WORK ITEM
What is needed is an exact reproduction of the lines in the records below, starting at the line with "Task: Refresh the Explorer file tree" and ending at the line with "Image resolution: width=500", both included, and nothing else; pictures stay out.

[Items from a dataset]
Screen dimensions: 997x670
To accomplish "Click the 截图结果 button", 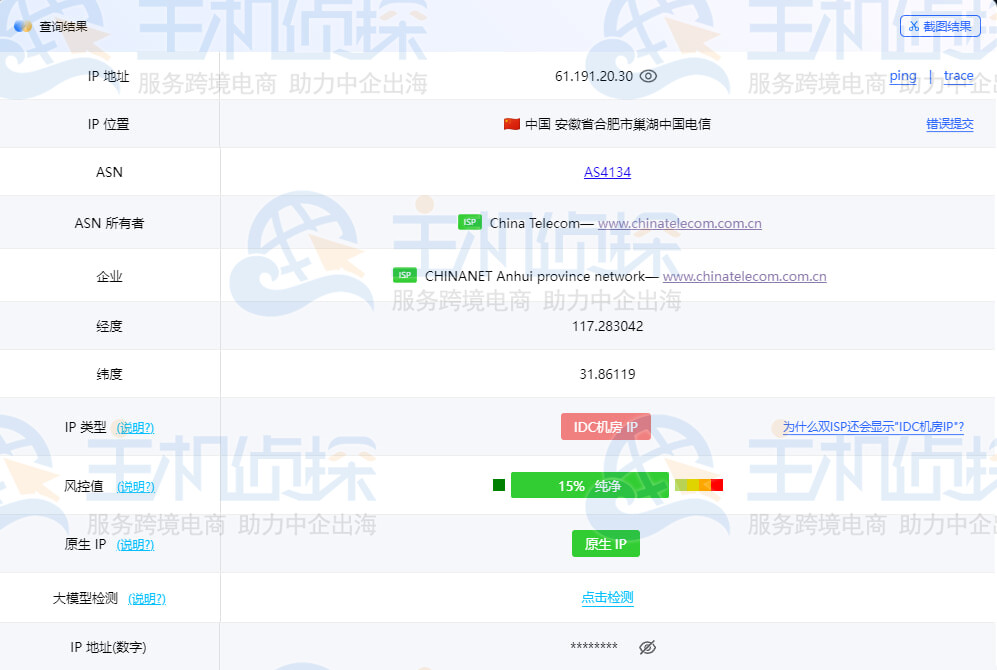I will coord(939,27).
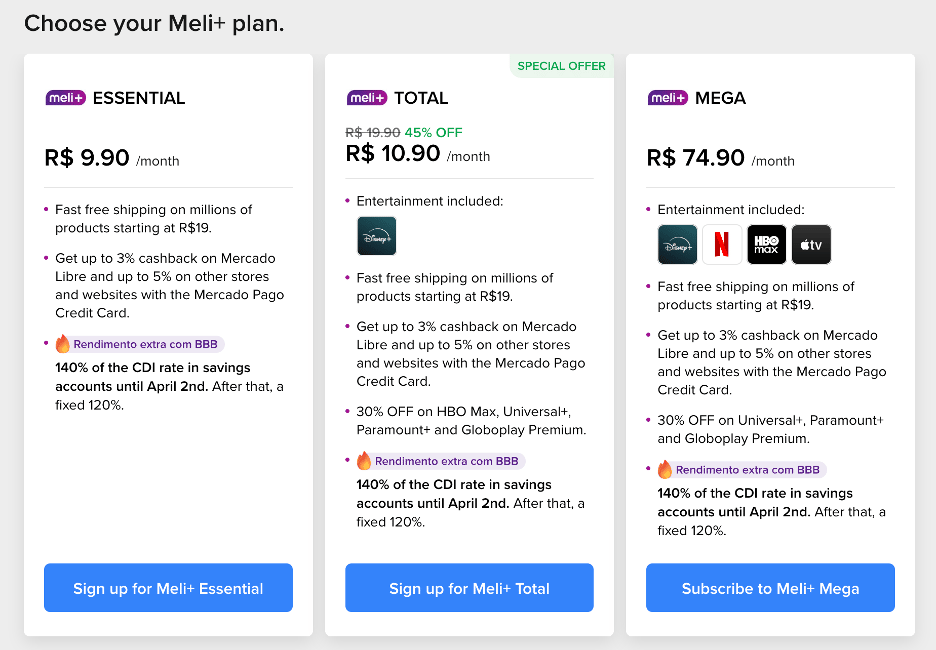Screen dimensions: 936x650
Task: Click Rendimento extra com BBB tag in Essential
Action: click(140, 344)
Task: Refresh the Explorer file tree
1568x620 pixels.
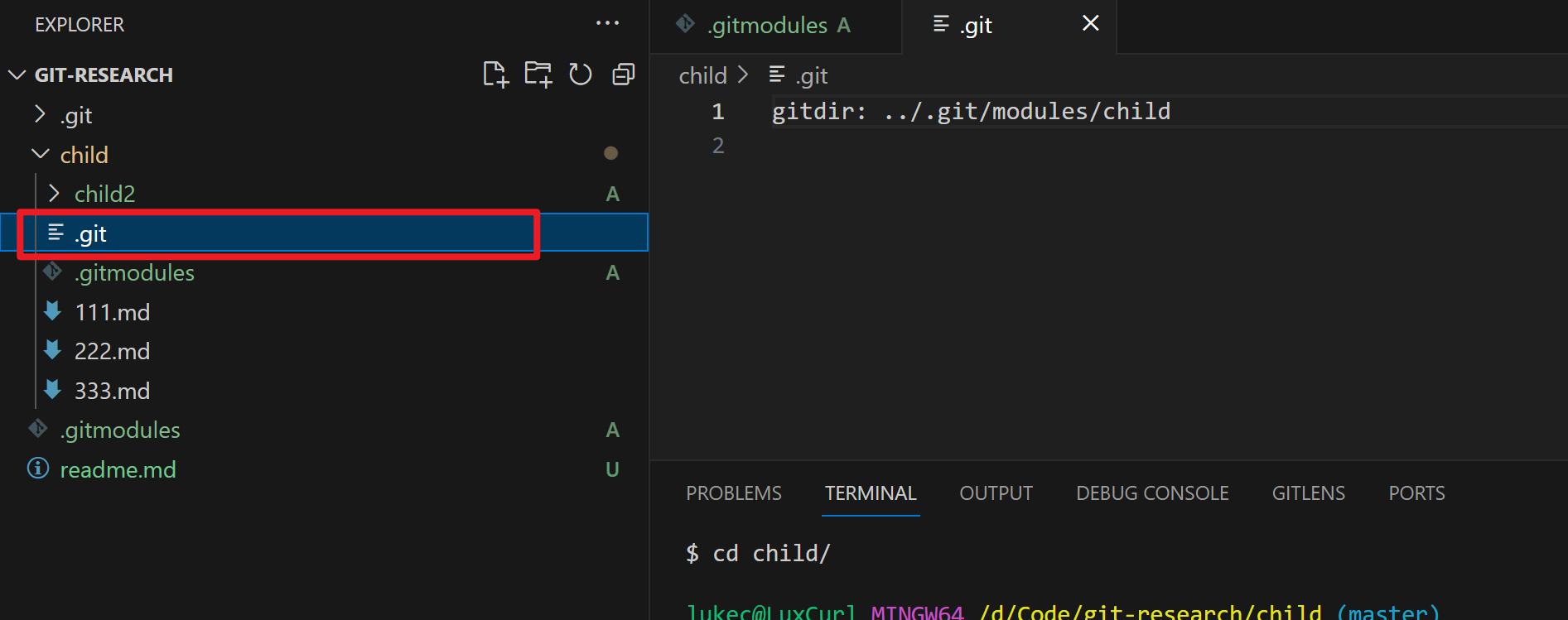Action: (x=581, y=74)
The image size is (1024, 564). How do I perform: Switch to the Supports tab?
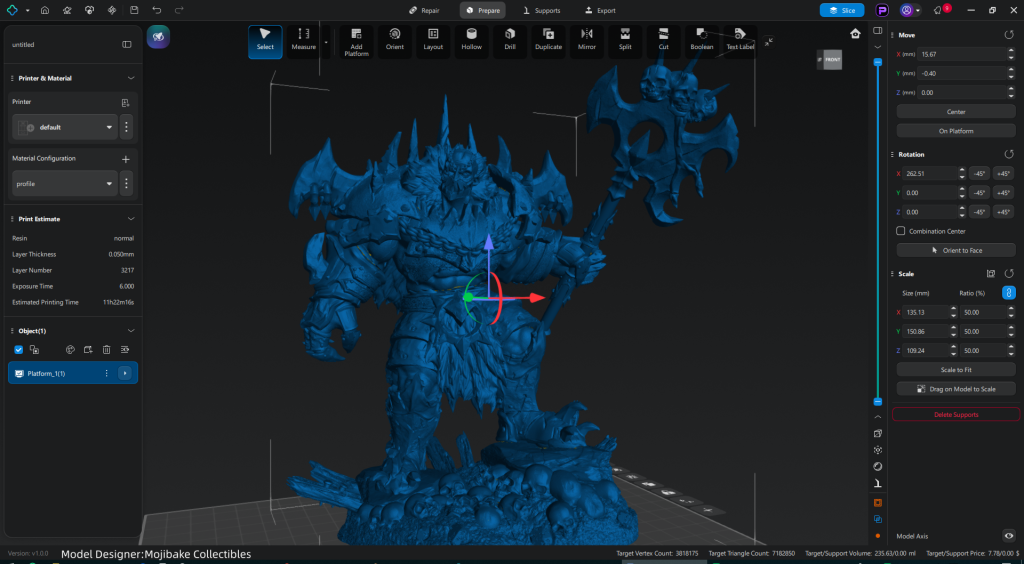[541, 10]
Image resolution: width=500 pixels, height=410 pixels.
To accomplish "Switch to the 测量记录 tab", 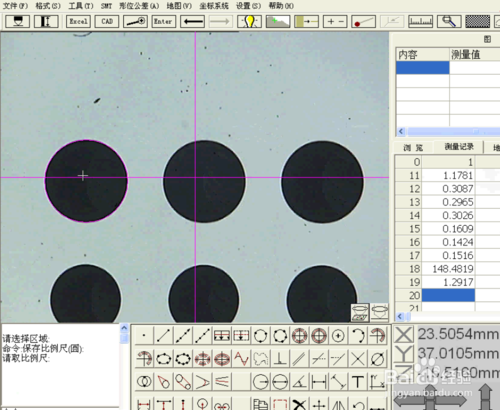I will coord(459,147).
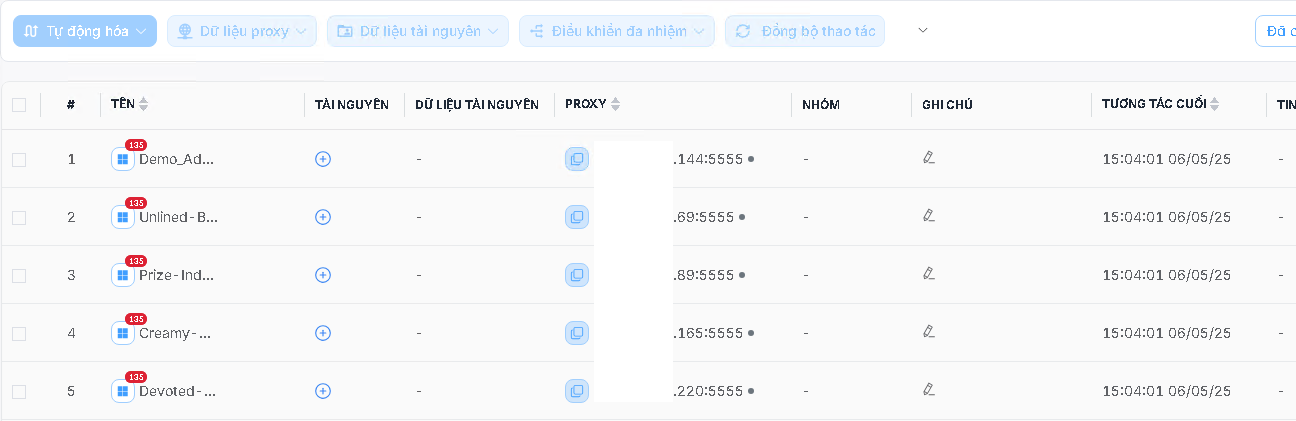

FINISHED TASK
Task: Refresh the Explorer file tree
1568x620 pixels.
Action: (x=581, y=74)
The image size is (1024, 564). How do I perform: Switch to the Supports tab?
[541, 10]
Image resolution: width=500 pixels, height=410 pixels.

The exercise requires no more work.